● **AIM OF THE TASK**: Edit the stretch from the line containing "The image size is (783, 1398)." through the end of the items, replacing "Instruction:" with "Command:" and leaving all else unchanged.

● **DATA ENTRIES**:
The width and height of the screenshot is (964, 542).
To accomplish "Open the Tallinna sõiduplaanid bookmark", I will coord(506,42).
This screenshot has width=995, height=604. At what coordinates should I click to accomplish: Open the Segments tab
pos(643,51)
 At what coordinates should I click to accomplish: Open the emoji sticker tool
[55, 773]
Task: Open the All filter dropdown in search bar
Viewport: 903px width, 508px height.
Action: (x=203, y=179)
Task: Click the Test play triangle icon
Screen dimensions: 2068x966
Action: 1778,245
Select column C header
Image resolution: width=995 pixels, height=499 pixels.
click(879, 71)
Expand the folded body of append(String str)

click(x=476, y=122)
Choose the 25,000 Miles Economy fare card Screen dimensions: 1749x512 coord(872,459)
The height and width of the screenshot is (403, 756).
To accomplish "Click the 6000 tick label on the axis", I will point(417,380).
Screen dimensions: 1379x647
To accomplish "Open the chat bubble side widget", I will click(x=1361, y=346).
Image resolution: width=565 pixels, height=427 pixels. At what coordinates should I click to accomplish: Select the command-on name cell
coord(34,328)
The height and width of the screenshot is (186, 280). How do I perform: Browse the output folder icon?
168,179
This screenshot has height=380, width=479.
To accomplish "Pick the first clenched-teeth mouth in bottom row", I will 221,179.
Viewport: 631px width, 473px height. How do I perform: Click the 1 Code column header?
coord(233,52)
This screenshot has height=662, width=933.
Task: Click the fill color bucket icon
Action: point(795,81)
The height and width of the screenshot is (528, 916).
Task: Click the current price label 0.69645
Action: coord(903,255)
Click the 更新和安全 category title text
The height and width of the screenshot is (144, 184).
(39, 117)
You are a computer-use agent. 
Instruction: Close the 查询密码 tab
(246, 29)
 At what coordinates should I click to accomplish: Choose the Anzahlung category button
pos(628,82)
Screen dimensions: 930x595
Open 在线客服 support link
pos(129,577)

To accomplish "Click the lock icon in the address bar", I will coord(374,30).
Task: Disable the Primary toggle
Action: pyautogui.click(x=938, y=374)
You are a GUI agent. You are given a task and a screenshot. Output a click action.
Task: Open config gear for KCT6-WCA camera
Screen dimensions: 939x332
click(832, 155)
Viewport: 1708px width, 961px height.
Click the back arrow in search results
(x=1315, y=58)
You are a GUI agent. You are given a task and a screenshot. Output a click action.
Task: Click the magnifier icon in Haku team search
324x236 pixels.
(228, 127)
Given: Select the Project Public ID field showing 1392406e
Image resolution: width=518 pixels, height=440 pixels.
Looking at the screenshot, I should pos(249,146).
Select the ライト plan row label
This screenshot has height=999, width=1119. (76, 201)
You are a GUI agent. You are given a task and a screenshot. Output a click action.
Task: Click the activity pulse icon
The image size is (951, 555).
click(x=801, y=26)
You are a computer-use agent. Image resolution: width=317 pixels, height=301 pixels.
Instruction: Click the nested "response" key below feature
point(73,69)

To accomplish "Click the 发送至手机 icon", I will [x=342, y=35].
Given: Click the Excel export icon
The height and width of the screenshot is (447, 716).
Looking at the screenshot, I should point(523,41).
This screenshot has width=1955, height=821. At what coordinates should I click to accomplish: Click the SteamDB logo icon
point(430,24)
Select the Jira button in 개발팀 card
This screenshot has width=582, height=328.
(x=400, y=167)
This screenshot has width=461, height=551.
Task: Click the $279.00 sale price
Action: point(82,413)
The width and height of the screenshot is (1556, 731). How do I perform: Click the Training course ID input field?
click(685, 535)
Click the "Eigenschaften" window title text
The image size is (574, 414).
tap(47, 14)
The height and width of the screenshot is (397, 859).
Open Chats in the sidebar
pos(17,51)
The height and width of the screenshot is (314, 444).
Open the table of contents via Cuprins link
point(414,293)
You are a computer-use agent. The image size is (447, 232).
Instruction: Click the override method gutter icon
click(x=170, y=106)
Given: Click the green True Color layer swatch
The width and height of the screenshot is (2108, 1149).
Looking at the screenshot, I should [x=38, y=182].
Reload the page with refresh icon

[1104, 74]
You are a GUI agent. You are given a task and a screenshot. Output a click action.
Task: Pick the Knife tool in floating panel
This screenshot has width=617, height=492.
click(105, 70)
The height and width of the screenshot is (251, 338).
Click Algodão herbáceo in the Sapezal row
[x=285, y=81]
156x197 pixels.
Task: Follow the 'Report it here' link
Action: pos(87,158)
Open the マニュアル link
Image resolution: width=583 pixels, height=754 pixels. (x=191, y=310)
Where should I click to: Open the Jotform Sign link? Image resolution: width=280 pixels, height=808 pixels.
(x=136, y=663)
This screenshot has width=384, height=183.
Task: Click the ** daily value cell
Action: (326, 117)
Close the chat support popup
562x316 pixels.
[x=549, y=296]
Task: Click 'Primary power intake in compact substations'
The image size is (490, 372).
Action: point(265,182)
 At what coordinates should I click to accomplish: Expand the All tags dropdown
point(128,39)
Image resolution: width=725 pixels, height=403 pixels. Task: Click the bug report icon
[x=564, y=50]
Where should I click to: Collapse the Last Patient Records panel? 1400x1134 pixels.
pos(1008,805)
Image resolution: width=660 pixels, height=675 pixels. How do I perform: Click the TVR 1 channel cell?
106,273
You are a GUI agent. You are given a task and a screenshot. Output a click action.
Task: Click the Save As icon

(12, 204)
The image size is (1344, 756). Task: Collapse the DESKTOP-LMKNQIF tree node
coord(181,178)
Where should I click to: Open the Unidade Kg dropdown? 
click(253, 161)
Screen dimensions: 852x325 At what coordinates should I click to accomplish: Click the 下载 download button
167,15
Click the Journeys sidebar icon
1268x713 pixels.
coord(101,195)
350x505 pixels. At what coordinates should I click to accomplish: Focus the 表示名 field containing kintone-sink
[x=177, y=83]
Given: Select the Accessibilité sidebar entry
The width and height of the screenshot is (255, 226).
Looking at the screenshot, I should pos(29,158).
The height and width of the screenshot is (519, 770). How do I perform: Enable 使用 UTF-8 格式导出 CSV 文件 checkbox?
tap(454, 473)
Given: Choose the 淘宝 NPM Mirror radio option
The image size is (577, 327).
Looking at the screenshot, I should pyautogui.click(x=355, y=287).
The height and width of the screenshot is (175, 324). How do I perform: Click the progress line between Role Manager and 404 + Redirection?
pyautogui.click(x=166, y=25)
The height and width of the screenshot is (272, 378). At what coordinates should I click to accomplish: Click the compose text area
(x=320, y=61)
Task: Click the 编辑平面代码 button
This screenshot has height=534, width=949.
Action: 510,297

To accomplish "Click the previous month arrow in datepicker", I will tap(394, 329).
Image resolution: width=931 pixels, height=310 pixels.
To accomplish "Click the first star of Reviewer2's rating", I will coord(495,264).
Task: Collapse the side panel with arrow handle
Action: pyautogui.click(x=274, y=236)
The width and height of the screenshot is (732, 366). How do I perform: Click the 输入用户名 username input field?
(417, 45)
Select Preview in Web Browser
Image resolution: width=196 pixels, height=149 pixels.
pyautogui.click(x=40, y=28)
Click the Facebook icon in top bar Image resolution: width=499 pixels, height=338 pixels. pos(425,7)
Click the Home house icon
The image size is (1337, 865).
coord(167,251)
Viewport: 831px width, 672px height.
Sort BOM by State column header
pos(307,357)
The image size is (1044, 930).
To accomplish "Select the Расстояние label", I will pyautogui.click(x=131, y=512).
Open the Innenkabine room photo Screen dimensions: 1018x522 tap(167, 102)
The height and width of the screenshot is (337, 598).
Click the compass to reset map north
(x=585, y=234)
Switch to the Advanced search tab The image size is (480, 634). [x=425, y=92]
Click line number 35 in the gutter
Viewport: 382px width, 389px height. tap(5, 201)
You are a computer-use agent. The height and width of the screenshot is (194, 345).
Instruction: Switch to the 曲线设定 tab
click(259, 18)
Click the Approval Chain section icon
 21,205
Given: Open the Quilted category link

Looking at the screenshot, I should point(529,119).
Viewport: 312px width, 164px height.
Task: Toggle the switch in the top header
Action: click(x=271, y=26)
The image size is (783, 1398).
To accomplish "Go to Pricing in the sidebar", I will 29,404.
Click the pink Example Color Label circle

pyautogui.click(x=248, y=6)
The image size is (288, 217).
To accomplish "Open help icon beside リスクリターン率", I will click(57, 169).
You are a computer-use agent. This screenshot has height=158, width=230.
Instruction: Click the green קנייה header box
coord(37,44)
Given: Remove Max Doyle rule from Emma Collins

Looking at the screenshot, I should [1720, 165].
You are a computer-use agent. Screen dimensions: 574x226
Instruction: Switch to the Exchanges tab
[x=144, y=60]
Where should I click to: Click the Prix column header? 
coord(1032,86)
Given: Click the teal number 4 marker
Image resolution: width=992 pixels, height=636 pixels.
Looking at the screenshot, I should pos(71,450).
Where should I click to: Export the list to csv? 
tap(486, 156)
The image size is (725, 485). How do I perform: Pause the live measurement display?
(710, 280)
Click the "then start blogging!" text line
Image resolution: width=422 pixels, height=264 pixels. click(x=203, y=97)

● **RESPONSE TO THE EXERCISE**:
The image size is (783, 1398).
To accomplish "Go to Pricing in the sidebar", I will 29,404.
Click the pink Example Color Label circle

pyautogui.click(x=248, y=6)
The image size is (288, 217).
To accomplish "Open help icon beside リスクリターン率", I will click(57, 169).
You are a computer-use agent. This screenshot has height=158, width=230.
Command: Click the green קנייה header box
coord(37,44)
Given: Remove Max Doyle rule from Emma Collins

Looking at the screenshot, I should [1720, 165].
You are a computer-use agent. Screen dimensions: 574x226
Command: Switch to the Exchanges tab
[x=144, y=60]
Where should I click to: Click the Prix column header? 
coord(1032,86)
Given: Click the teal number 4 marker
Image resolution: width=992 pixels, height=636 pixels.
Looking at the screenshot, I should pos(71,450).
Where should I click to: Export the list to csv? 
tap(486, 156)
The image size is (725, 485). How do I perform: Pause the live measurement display?
(710, 280)
Click the "then start blogging!" text line
Image resolution: width=422 pixels, height=264 pixels. click(x=203, y=97)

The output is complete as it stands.